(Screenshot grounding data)
━━━
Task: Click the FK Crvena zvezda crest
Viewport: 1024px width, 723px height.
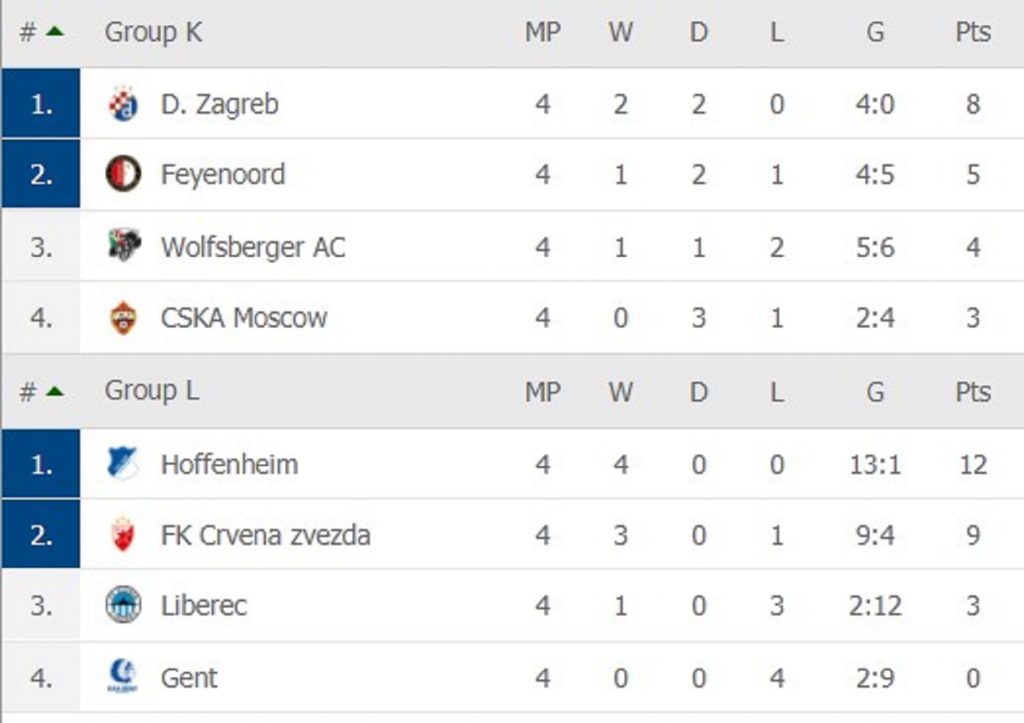Action: point(123,535)
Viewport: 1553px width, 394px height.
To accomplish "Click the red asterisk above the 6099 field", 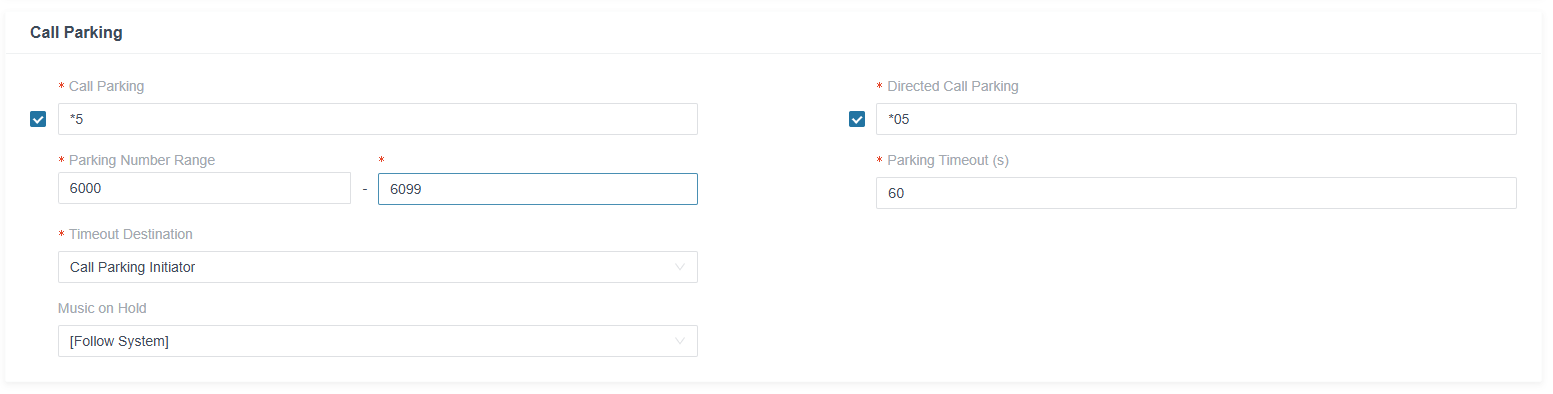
━━━
What you have to do >> In the copy, include no pictures; otherwise transcribe the entries exactly.

Reply >>
Task: Click the FK Crvena zvezda crest
Viewport: 1024px width, 723px height.
Action: point(123,535)
Viewport: 1553px width, 394px height.
To accomplish "Click the red asterisk above the 6099 field", 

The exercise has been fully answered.